Слухи шли об епископе, что он в уме не совсем в своем, что он, когда восходит луна, ходит с закрытыми глазами по монастырю в состоянии сомнамбулическом.
Приближалось новолунье, и все раздражительнее становился епископ, и уж ни о чем не мог думать Добрынин.
Раз ночью услышал он из темного буфета сквозь стеклянные незакрытые двери, что кто-то говорит в гостиной.
Добрынин встал.
Луна светила на пол гостиной, архиерей ходил в темноте, тело его было освещено только в нижней половине.
Архиерей говорил то важно, то скоро, то взвизгивал:
– Я принц-архиерей, а не такой лапотник, как другие русские архиереи. Придите слушать, что говорит севский архиерей.
Потемкин – разве он не был учеником дьячка? Разве он не собирался поступать в монахи, разве я его не превосходил в диспутах риторических?
А куда теперь забрался одноглазый?
А мне орлец под ноги. А я разве сам птица?
И забормотал архиерей про медведей, лосей, слонов, коров, и тосковал, и говорил про зверей поющих, вопиющих, взывающих и глаголющих.
И потом засмеялся тихонечко.
– Да, ты погиб, мой товарищ черниговский. На четыре застежки был застегнут шлафрок твой и горел, тебе его не сорвать. И мне никогда не сорвать моей рясы.
Добрынину стало сперва скорбно, потом скучно. Он отступил, закрыл стеклянную дверь и снова лег в буфетную, подложив себе под голову вместо подушки грязное архиерейское белье.
А архиерей там, в гостиной, продолжал бормотать.
Добрынину хотелось одного – спать.
Спать часов двенадцать подряд.
Утром преосвященный позвал его совсем рано.
В темноте подошел келейник для принятия приказа.
Архиерей, не открывая глаз, сказал:
– Хочешь ли ты жениться?
– Нет, – отвечал Гавриил.
– Захочешь! – сказал архиерей. – У меня есть невеста, живет она у сестры, она мне доводится как своя, женись.
– Не хочу, – ответствовал Гавриил.
– Да для чего ж?
– Мне еще рано жениться.
– Ну, пойди, – закончил архиерей свою темную аудиенцию.
Добрынин знал эту толстую девку, которая приходилась архиерею как своя.
Было ей лет двадцать пять, и жила она при архиерейской сестре.
Дело было невыгодное.
Добрынин подумал, что и он сам архиерею вроде как бы свой и архиерей хочет спустить с рук сразу двоих свойственников.
Днем Кирилл был гневен.

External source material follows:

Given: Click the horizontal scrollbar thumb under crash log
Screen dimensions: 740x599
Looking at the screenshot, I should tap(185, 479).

За обедом бросил в Добрынина яблоко с такой силой, что кресла откатились на аршин назад.
Вечером архиерей сидел в спальне на постели и стриг маленькую собачку, ласково говоря с ней по-французски.
Добрынин вошел, и сделал монастырский артикул в ноги, и произнес:
– Нижайше прошу ваше преосвященство уволить меня от теперешней должности к прежней.

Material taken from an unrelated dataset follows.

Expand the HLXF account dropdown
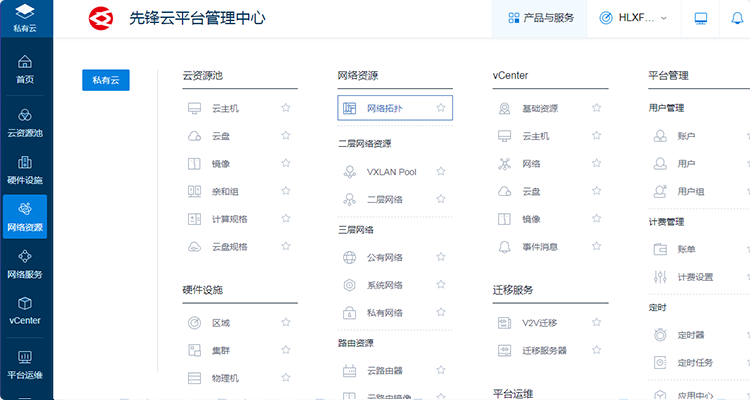This screenshot has width=750, height=400. [x=633, y=18]
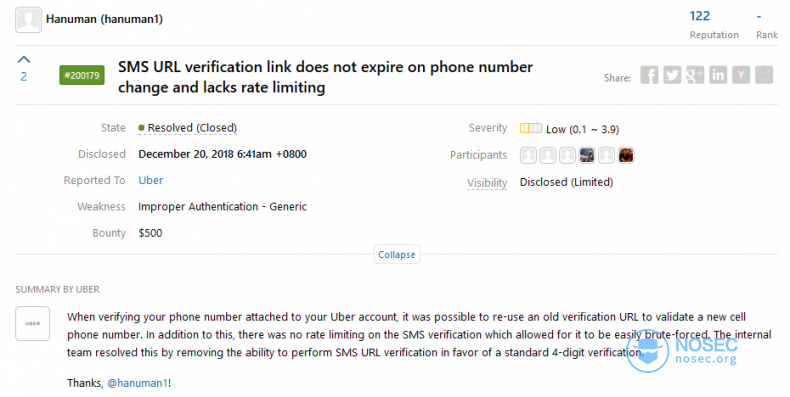The image size is (790, 397).
Task: Open the Uber program link
Action: tap(151, 180)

Архиерей бросил ножницы на одеяло, вздернул нос. Недостриженная собачка, тявкая, соскочила на пол.
– Маловер, – произнес архиерей, – почто усомнился еси?
Потом, помолчав еще несколько секунд, архиерей вскочил из-под одеяла, неодетый, и побежал в кладовую.

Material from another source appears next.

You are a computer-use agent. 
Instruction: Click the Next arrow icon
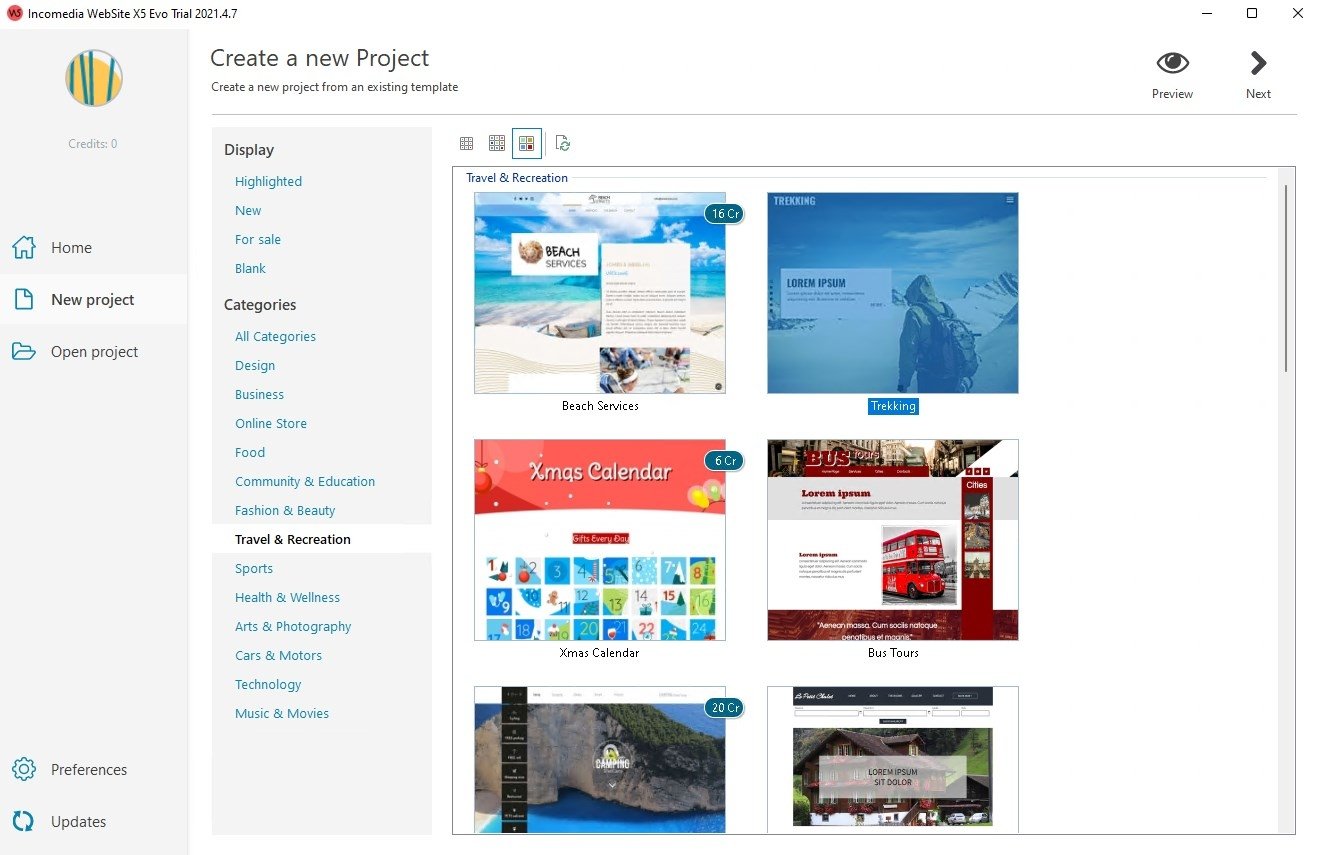[1258, 64]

Добрынин молчал в недоумении.
Из темной кладовой вдруг вылетел рыжий лисий мех, потом другой, третий – и так всего до восемнадцати.
За лисами вышел сам архиерей.
– Вот возьми, – сказал он, – сделай себе шубу. Сукна на покрышку можешь сам купить.
И, помолчав, прибавил:
– Деньги имеешь.
Итак, соорудилась эта шуба, которая была как бы мирным трактатом, а о сватовстве замолкла на некоторое время всякая речь.